The results of Congress's hearings into steroid use in baseball continue to grow. Baseball has re-worked its new drug enforcement policy so that it now mandates suspension. Barry Bonds, besieged by both questions and injuries, may not play this season. Mark McGwire, once considered a lock as a first-ballot Hall of Famer, is now facing critics who say he does not belong there at all.

But steroids may not be the worst form of cheating that baseball will see. As Wired Magazine discusses, innovations in medicine and technology may produce a new form of advantage that baseball, and other professional sports, will need to regulate:
    Let's say you're a big-league pitcher, blessed with a good but not great arm. You've played several seasons in the majors, yet you've never managed to hold down a steady place in a starting rotation, mainly because you can't get quite enough velocity on the ball. You work with different pitching coaches and sports psychologists. You try new exercise and diet regimens. Ultimately, you decide that your innate talents aren't going to take you to the all-star level you've always dreamed of. You need a little help.

    So you find a surgeon willing to drill a series of small holes in the humerus and ulna bones at your elbow, slice open your wrist and remove a tendon from it, and then weave the tendon in a ­figure eight loop through the holes. After a year or so of rehab, you're throwing a 97-mph fastball for the first time in your life, and your career is transformed.

    ***

    To date, pitchers have opted for the surgery only after suffering ligament damage, but elective-enhancement surgery in baseball is inevitable - and it will show up in lots of other professional sports, too.
The article points out the first of these surgeries that have become common: laser eye surgery that corrects vision to better than 20/20. Should this type of "enhancement," and others that will come later, be prohibited by professional sports? Legally, can it be? The real question may not be these surgeries, but perhaps the next generation of enhancements that now can only be considered science fiction. Sports most likely will have to draw a line somewhere, but where and how will be questions that puzzle scientists, lawyers and sports fans for years to come.

Thanks to TJ Graham for the link to the article.

Playing Pepper: Fast and Furious Headlines

A California jury has ordered former NFL linebacker Bill Romanowski to pay ex-teammate Marcus Williams $340,000 for a punch delivered during practice that ended Williams's career.

Mickey Mantle's widow has sued (scroll down) a maker of baseball bats, claiming the company made a limited edition bat bearing the ex-Yankee's name and likeness without her permission.

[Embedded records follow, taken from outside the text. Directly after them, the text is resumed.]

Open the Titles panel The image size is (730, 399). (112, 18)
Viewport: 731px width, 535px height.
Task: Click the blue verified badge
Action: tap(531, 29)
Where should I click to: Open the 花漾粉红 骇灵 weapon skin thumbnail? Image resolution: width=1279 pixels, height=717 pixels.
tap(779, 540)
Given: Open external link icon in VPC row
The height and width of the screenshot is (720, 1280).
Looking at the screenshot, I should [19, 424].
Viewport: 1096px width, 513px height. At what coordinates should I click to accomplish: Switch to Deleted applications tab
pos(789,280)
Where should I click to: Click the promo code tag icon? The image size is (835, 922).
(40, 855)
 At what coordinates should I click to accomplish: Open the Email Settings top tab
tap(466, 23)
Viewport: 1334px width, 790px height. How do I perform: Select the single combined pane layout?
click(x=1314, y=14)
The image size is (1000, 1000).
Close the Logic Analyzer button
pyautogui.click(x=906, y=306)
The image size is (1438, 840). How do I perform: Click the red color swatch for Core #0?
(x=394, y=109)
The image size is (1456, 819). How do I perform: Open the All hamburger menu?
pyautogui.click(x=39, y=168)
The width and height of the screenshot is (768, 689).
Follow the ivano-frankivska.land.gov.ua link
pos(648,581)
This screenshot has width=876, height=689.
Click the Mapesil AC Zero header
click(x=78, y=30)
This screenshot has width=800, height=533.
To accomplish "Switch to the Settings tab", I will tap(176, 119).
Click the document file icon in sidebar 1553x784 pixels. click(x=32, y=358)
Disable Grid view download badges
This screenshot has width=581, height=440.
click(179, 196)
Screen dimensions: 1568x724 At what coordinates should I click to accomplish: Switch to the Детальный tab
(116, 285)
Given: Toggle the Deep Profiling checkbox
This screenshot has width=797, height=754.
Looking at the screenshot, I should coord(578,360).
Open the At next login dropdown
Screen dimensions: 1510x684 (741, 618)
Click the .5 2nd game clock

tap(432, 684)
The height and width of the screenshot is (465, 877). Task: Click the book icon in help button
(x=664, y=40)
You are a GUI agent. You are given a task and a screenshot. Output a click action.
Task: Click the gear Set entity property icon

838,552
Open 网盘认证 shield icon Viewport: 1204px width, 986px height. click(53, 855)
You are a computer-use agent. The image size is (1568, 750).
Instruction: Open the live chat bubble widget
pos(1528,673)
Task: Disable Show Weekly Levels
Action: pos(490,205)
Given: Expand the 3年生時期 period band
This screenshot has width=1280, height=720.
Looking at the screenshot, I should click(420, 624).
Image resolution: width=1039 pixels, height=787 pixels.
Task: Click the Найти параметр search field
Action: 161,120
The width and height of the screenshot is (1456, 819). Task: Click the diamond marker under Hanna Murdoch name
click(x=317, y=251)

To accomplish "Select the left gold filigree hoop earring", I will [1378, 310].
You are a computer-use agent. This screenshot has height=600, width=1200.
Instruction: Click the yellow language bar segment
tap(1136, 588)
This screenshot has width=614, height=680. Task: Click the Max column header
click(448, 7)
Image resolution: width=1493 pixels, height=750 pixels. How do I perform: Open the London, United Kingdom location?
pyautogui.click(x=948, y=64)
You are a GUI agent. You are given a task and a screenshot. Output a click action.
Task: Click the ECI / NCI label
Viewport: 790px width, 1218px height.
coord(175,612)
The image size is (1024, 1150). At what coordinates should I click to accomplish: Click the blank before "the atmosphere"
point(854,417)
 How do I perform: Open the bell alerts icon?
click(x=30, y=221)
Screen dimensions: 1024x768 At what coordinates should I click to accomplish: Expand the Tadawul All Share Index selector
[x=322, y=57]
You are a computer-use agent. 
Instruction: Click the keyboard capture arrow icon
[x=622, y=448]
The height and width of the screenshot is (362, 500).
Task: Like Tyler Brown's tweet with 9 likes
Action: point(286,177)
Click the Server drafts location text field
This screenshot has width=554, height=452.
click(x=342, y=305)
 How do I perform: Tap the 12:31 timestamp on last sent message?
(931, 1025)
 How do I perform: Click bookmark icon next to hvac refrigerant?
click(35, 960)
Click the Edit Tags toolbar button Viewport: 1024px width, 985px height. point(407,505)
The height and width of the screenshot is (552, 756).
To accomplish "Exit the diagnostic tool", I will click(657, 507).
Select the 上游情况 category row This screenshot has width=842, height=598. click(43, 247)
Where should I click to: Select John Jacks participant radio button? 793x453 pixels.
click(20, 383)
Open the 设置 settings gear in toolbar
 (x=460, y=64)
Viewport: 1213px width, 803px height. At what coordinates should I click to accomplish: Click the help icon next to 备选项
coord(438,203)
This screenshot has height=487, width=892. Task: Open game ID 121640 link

The suit alleges trademark violations and asks for $75,000.

A man in Arkansas was arrested for drunken cycling (the actual charge was for public intoxication). No word on whether his Schwinn will be taken away.

Finally, bad news for the pseudo-monopoly Clear Channel. A federal jury has assessed damages of $90 million against the company, finding that it engaged in unfair practices against a small Chicago promoter in a battle over holding Supercross motorcycle races. From the story: "Some analysts suggested that the case would invite closer scrutiny of the company's conduct, and potentially more litigation from competitors." Clear Channel plans to appeal the ruling.

Sunday, March 27, 2005

Jets Sue Madison Square Garden

"The New York Jets have sued the owner of Madison Square Garden, claiming it holds a monopoly over major events. The lawsuit claims Cablevision Systems Corp. – the Garden's owner and an opponent of a proposed stadium for the Jets in Manhattan – took steps to exclude any competition, resulting in fewer choices and higher ticket prices for New York fans. It also claims Cablevision has spent millions of dollars on a 'false and misleading disinformation campaign' against the stadium and denied the Jets a chance to 'set the record straight' for New Yorkers by denying them a chance to buy ads on their cable systems."